Conclui que antes veio a cor, pois primeiro fez-se a luz, trazendo em seu espectro róseos tons para as pétalas, tons que acabaram por batizar a flor e depois, também, lindas meninas.
Nestas ondas de luz mais alongadas, o tom rosa se estabeleceu mais distante do frio azul do céu e aproximou-se do rubor incandescente do crepúsculo que anuncia a noite com seus sonhos e amores, tantas vezes iniciados e alimentados por flores.
A rosa, bem sabe ela, serve a tantas funções que veste a cor mais adequada a cada ocasião. É amarela e medrosa ao surgir sem aviso sobre o túmulo ou quando é oferecida a alguém simbolizando votos de prosperidade; é branca para sugerir a paz e a tranquilidade; vermelha como símbolo de amor e paixão; champagne em sinal de respeito e simpatia; ou mesmo negra ou azul, cores que por acaso nunca avistei em qualquer jardim.
Alguém poderá me alertar que rosas têm espinhos.
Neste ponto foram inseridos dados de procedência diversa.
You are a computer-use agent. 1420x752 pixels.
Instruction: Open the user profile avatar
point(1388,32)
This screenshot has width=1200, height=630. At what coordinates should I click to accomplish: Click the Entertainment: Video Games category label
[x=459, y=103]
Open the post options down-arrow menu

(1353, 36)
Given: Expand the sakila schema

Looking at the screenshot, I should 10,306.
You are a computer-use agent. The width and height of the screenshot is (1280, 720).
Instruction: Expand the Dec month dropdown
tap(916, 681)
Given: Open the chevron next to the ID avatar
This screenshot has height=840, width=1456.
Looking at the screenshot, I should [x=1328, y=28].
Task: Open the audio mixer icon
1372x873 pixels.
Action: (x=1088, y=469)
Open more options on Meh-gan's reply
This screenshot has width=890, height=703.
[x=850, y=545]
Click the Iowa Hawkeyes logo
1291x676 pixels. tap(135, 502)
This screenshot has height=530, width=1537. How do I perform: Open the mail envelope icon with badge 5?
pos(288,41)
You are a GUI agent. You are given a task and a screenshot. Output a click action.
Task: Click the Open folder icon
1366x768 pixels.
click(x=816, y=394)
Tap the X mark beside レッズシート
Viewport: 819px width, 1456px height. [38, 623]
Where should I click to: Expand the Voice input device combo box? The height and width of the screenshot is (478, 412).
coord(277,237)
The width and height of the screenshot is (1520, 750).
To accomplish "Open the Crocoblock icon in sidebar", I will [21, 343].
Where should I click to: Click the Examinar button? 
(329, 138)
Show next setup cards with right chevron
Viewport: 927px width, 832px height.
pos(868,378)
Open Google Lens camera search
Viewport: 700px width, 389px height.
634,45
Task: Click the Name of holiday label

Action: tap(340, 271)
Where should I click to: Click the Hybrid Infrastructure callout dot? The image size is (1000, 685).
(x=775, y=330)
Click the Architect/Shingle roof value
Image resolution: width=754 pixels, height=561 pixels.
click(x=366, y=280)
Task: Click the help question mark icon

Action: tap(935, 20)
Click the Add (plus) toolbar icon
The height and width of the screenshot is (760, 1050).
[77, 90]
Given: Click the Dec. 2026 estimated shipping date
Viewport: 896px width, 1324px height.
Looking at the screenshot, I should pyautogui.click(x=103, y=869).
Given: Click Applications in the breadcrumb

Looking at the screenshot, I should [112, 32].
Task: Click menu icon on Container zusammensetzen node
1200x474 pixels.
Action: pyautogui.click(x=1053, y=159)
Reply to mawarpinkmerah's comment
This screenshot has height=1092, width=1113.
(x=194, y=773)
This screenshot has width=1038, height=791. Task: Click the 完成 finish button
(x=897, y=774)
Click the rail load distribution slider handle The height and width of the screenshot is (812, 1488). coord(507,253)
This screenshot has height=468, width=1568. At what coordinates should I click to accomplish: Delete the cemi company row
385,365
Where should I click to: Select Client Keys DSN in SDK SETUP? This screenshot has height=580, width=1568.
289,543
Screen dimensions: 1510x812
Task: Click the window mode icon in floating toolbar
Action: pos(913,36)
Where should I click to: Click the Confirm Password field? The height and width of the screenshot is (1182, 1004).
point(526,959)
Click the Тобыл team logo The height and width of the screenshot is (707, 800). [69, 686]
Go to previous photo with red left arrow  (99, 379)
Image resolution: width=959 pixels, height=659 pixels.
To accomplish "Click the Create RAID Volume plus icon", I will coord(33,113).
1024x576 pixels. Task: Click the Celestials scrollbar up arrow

Digo-lhe que não. Caules têm espinhos. Rosas têm apenas pétalas quase transparentes; que permitem, vistas contraluz, se perceber a seiva viva a circular em suas finas tessituras.
O fato é que as rosas encantam nos buquês e nos canteiros. Provocam emoções, comoções, lembranças. Geram sorrisos e lágrimas de todo tipo. São atiradas à sorte em cerimônias de casamento. Formam tapetes nas ruas para santas procissões. Enfeitam mesas, inspiram versos... E, acima de tudo, não falam nem gesticulam. Porque são amigas e “amigo tem o dom de se fazer compreender até sem sinais. Até sem olhos”.
Perdão. É tudo o que consigo dizer quando uma flor me inspira a falar de outra.